The Causal Review

1 What Problem Does This Tool Solve?

The last several years have seen an explosion of new estimators for difference-in-differences (DiD) with staggered treatment adoption—settings where units are treated at different times. Established packages like did (Callaway-Sant'Anna) and fixest (with Sun-Abraham) provide consistent, heterogeneity-robust estimates. But consistency alone is not the whole story: among the estimators that are all consistent under the same assumptions, some are more precise than others. Efficiency matters when data are limited or effect sizes are small.

Roth and Sant'Anna [2023] show that the standard Callaway-Sant'Anna (CS) estimator is not semiparametrically efficient under the parallel trends assumption: there exist estimators that use the same identifying assumptions but achieve lower asymptotic variance. They derive the semiparametric efficiency bound for the staggered DiD problem and construct an estimator that attains it, available in the staggered R package.

This article introduces the package, explains the efficiency gain, and demonstrates usage with a worked example.

2 Why Is CS Not Efficient?

Callaway and Sant'Anna [2021] target group-time average treatment effects ATT(g,t), the average effect for units first treated at time g, measured at time t. They use never-treated (or not-yet-treated) units as controls and estimate each ATT(g,t) as a separate 2x2 DiD.

The inefficiency arises because the CS approach treats each 2x2 DiD as independent. In reality, these comparisons share control units whose pre-treatment trends provide information about parallel trends more broadly. The efficient estimator of Roth and Sant'Anna [2023] pools information across groups and time periods, exploiting the joint structure of the identification problem to reduce variance.

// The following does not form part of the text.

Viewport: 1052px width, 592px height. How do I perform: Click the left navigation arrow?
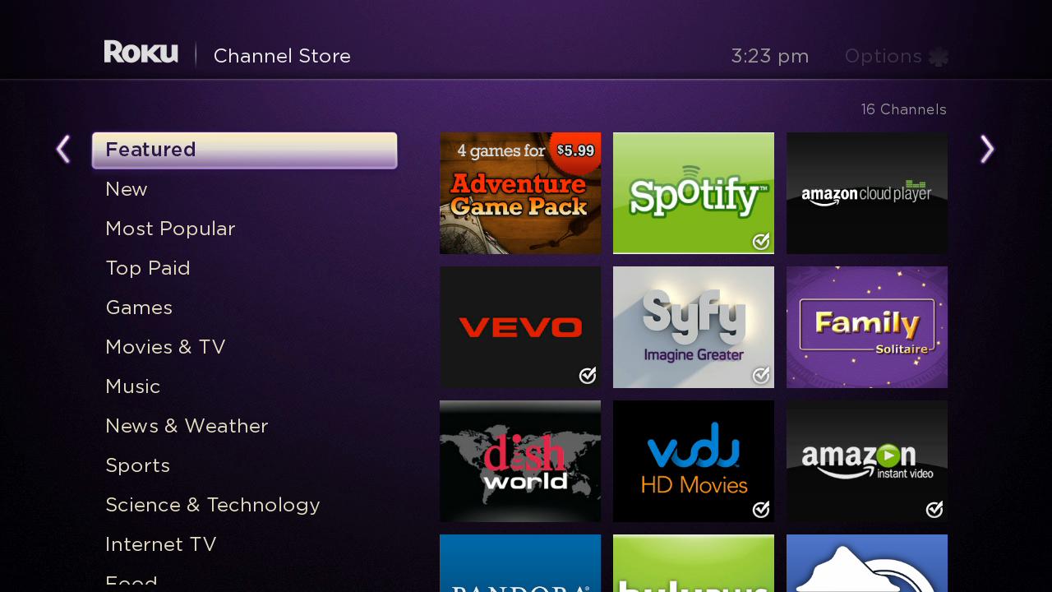point(63,150)
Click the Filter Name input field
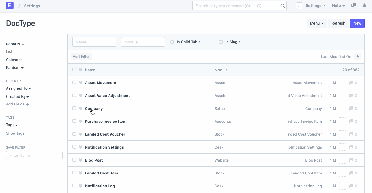The image size is (372, 193). click(x=34, y=155)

The efficiency gain is not just theoretical. Roth and Sant'Anna [2023] show in simulations that the staggered estimator can have standard errors 20-40% smaller than CS in typical staggered designs, with the gain increasing when the fraction of treated units is high or when early treatment cohorts are large.

3 The Method: Semiparametrically Efficient Staggered DiD

3.1 Setup

Let Dᵢₜ belong to {0,1} be treatment for unit i at time t, with Gᵢ belonging to {g₁, ..., gₖ, infinity} denoting the cohort (first treatment period, or infinity for never-treated). The parameter of interest is the cohort-averaged ATT:

SATT = ∑_{g,t: t ≥ g} ω_gt · ATT(g,t) (1)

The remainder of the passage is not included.